--- MATERIAL FOR THIS TASK Enclosed Below ---

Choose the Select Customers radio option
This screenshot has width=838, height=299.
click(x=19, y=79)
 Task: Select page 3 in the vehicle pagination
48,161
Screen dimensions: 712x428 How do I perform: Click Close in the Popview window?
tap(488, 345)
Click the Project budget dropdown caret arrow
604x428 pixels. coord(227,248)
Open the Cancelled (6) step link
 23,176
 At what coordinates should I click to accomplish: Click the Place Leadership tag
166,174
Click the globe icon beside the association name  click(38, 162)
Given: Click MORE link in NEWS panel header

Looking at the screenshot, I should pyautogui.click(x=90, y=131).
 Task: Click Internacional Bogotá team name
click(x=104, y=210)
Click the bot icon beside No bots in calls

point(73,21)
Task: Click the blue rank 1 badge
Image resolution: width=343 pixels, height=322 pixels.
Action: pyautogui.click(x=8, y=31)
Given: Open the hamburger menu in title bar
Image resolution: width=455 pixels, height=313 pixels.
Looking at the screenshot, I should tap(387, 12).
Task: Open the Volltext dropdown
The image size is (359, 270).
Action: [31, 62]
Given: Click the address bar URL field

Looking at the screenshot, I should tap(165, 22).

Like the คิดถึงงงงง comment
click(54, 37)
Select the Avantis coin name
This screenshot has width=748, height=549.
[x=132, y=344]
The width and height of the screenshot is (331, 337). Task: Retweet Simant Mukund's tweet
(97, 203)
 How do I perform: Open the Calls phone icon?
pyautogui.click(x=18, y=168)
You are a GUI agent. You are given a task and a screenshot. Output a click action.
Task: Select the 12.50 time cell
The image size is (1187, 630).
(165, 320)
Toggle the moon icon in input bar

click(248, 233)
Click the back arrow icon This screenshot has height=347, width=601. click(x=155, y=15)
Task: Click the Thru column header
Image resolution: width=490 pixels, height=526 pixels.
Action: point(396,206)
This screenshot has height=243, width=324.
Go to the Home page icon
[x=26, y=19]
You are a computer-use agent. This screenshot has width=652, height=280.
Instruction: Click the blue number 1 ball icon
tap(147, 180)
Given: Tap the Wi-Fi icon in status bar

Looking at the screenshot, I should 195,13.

--- End of Enclosed MATERIAL FOR THIS TASK ---

### TASK TO CARRY OUT
Set down the records again without altering a word.

### ANSWER TO THE EXERCISE
Choose the Select Customers radio option
This screenshot has width=838, height=299.
click(x=19, y=79)
 Task: Select page 3 in the vehicle pagination
48,161
Screen dimensions: 712x428 How do I perform: Click Close in the Popview window?
tap(488, 345)
Click the Project budget dropdown caret arrow
604x428 pixels. coord(227,248)
Open the Cancelled (6) step link
 23,176
 At what coordinates should I click to accomplish: Click the Place Leadership tag
166,174
Click the globe icon beside the association name  click(38, 162)
Given: Click MORE link in NEWS panel header

Looking at the screenshot, I should pyautogui.click(x=90, y=131).
 Task: Click Internacional Bogotá team name
click(x=104, y=210)
Click the bot icon beside No bots in calls

point(73,21)
Task: Click the blue rank 1 badge
Image resolution: width=343 pixels, height=322 pixels.
Action: pyautogui.click(x=8, y=31)
Given: Open the hamburger menu in title bar
Image resolution: width=455 pixels, height=313 pixels.
Looking at the screenshot, I should tap(387, 12).
Task: Open the Volltext dropdown
The image size is (359, 270).
Action: [31, 62]
Given: Click the address bar URL field

Looking at the screenshot, I should tap(165, 22).

Like the คิดถึงงงงง comment
click(54, 37)
Select the Avantis coin name
This screenshot has width=748, height=549.
[x=132, y=344]
The width and height of the screenshot is (331, 337). Task: Retweet Simant Mukund's tweet
(97, 203)
 How do I perform: Open the Calls phone icon?
pyautogui.click(x=18, y=168)
You are a GUI agent. You are given a task and a screenshot. Output a click action.
Task: Select the 12.50 time cell
The image size is (1187, 630).
(165, 320)
Toggle the moon icon in input bar

click(248, 233)
Click the back arrow icon This screenshot has height=347, width=601. click(x=155, y=15)
Task: Click the Thru column header
Image resolution: width=490 pixels, height=526 pixels.
Action: point(396,206)
This screenshot has height=243, width=324.
Go to the Home page icon
[x=26, y=19]
You are a computer-use agent. This screenshot has width=652, height=280.
Instruction: Click the blue number 1 ball icon
tap(147, 180)
Given: Tap the Wi-Fi icon in status bar

Looking at the screenshot, I should 195,13.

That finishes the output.